**Activity**
Entries must be copied exactly, with nothing left out.

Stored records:
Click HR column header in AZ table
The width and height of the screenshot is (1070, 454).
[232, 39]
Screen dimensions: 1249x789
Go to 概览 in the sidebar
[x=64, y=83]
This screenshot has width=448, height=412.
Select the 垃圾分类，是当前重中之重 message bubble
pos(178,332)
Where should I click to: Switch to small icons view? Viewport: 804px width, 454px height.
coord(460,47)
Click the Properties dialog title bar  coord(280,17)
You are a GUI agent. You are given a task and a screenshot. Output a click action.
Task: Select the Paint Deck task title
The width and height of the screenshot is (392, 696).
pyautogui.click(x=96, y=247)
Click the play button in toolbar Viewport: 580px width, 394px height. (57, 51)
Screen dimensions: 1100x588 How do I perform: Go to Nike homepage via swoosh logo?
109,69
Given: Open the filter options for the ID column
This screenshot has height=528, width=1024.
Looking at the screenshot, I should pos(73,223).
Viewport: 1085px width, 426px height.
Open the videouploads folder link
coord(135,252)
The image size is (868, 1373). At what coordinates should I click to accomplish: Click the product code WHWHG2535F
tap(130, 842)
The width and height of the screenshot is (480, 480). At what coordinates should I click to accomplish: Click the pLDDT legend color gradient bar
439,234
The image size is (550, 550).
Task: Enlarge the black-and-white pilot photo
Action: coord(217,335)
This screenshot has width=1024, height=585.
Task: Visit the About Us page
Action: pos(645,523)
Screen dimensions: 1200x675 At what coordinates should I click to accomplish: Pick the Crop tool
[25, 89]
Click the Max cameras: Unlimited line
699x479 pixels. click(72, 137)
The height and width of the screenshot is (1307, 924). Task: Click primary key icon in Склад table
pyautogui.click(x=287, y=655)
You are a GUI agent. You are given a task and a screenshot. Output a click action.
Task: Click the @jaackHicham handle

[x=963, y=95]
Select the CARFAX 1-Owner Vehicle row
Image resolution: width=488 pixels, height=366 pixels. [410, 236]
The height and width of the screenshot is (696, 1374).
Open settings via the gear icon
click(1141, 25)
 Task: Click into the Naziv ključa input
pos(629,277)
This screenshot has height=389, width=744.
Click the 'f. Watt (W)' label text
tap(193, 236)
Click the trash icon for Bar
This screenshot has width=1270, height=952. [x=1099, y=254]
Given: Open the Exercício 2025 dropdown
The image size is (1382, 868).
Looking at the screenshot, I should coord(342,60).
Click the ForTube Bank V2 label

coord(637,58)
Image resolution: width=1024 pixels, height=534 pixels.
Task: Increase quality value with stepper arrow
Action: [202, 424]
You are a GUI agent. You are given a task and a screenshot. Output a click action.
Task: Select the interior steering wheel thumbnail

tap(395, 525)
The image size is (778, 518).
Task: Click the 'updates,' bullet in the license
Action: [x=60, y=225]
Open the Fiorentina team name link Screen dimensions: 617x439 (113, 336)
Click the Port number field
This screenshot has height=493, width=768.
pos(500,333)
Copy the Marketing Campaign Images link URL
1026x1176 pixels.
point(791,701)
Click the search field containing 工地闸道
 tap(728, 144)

**Your response**
Click HR column header in AZ table
The width and height of the screenshot is (1070, 454).
[232, 39]
Screen dimensions: 1249x789
Go to 概览 in the sidebar
[x=64, y=83]
This screenshot has width=448, height=412.
Select the 垃圾分类，是当前重中之重 message bubble
pos(178,332)
Where should I click to: Switch to small icons view? Viewport: 804px width, 454px height.
coord(460,47)
Click the Properties dialog title bar  coord(280,17)
You are a GUI agent. You are given a task and a screenshot. Output a click action.
Task: Select the Paint Deck task title
The width and height of the screenshot is (392, 696).
pyautogui.click(x=96, y=247)
Click the play button in toolbar Viewport: 580px width, 394px height. (57, 51)
Screen dimensions: 1100x588 How do I perform: Go to Nike homepage via swoosh logo?
109,69
Given: Open the filter options for the ID column
This screenshot has height=528, width=1024.
Looking at the screenshot, I should pos(73,223).
Viewport: 1085px width, 426px height.
Open the videouploads folder link
coord(135,252)
The image size is (868, 1373). At what coordinates should I click to accomplish: Click the product code WHWHG2535F
tap(130, 842)
The width and height of the screenshot is (480, 480). At what coordinates should I click to accomplish: Click the pLDDT legend color gradient bar
439,234
The image size is (550, 550).
Task: Enlarge the black-and-white pilot photo
Action: coord(217,335)
This screenshot has width=1024, height=585.
Task: Visit the About Us page
Action: pos(645,523)
Screen dimensions: 1200x675 At what coordinates should I click to accomplish: Pick the Crop tool
[25, 89]
Click the Max cameras: Unlimited line
699x479 pixels. click(72, 137)
The height and width of the screenshot is (1307, 924). Task: Click primary key icon in Склад table
pyautogui.click(x=287, y=655)
You are a GUI agent. You are given a task and a screenshot. Output a click action.
Task: Click the @jaackHicham handle

[x=963, y=95]
Select the CARFAX 1-Owner Vehicle row
Image resolution: width=488 pixels, height=366 pixels. [410, 236]
The height and width of the screenshot is (696, 1374).
Open settings via the gear icon
click(1141, 25)
 Task: Click into the Naziv ključa input
pos(629,277)
This screenshot has height=389, width=744.
Click the 'f. Watt (W)' label text
tap(193, 236)
Click the trash icon for Bar
This screenshot has width=1270, height=952. [x=1099, y=254]
Given: Open the Exercício 2025 dropdown
The image size is (1382, 868).
Looking at the screenshot, I should coord(342,60).
Click the ForTube Bank V2 label

coord(637,58)
Image resolution: width=1024 pixels, height=534 pixels.
Task: Increase quality value with stepper arrow
Action: [202, 424]
You are a GUI agent. You are given a task and a screenshot. Output a click action.
Task: Select the interior steering wheel thumbnail

tap(395, 525)
The image size is (778, 518).
Task: Click the 'updates,' bullet in the license
Action: [x=60, y=225]
Open the Fiorentina team name link Screen dimensions: 617x439 (113, 336)
Click the Port number field
This screenshot has height=493, width=768.
pos(500,333)
Copy the Marketing Campaign Images link URL
1026x1176 pixels.
point(791,701)
Click the search field containing 工地闸道
 tap(728, 144)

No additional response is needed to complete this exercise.